TASK PROMPT: List every line in the records below that contains the string "beside". Case counts.

# Start of AVAILABLE RECORDS

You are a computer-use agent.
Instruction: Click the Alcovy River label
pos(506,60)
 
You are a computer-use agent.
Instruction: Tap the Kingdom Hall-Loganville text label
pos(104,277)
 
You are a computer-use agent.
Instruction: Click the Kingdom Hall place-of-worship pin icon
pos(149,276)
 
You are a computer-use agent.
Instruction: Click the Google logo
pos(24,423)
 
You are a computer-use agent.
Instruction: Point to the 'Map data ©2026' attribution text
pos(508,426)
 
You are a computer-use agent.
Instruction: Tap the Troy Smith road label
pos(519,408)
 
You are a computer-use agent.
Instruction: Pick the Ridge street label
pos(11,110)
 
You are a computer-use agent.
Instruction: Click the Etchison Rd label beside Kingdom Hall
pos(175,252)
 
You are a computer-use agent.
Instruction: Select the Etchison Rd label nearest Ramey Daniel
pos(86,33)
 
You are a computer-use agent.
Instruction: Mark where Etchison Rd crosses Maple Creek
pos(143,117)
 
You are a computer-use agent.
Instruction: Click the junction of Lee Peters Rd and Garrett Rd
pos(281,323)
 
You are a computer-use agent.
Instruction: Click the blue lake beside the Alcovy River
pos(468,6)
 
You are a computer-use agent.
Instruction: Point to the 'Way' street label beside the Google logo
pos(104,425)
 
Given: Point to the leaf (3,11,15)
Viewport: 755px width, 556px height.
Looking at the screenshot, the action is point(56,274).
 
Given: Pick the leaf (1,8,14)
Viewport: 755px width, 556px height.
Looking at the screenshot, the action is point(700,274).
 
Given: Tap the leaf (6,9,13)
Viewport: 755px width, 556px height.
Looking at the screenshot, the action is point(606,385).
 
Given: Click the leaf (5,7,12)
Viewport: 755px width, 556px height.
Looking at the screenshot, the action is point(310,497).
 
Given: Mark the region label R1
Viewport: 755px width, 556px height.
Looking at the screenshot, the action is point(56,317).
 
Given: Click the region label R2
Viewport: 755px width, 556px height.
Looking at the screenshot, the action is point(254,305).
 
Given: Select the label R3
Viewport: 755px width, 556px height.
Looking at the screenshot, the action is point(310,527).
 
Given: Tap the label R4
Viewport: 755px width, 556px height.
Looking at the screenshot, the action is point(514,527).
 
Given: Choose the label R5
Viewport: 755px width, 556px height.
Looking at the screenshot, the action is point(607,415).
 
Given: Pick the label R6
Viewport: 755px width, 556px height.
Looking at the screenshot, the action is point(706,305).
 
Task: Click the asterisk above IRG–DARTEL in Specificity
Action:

# End of AVAILABLE RECORDS

COMPLETE RESPONSE:
Instruction: Click the Etchison Rd label beside Kingdom Hall
Instruction: Click the blue lake beside the Alcovy River
Instruction: Point to the 'Way' street label beside the Google logo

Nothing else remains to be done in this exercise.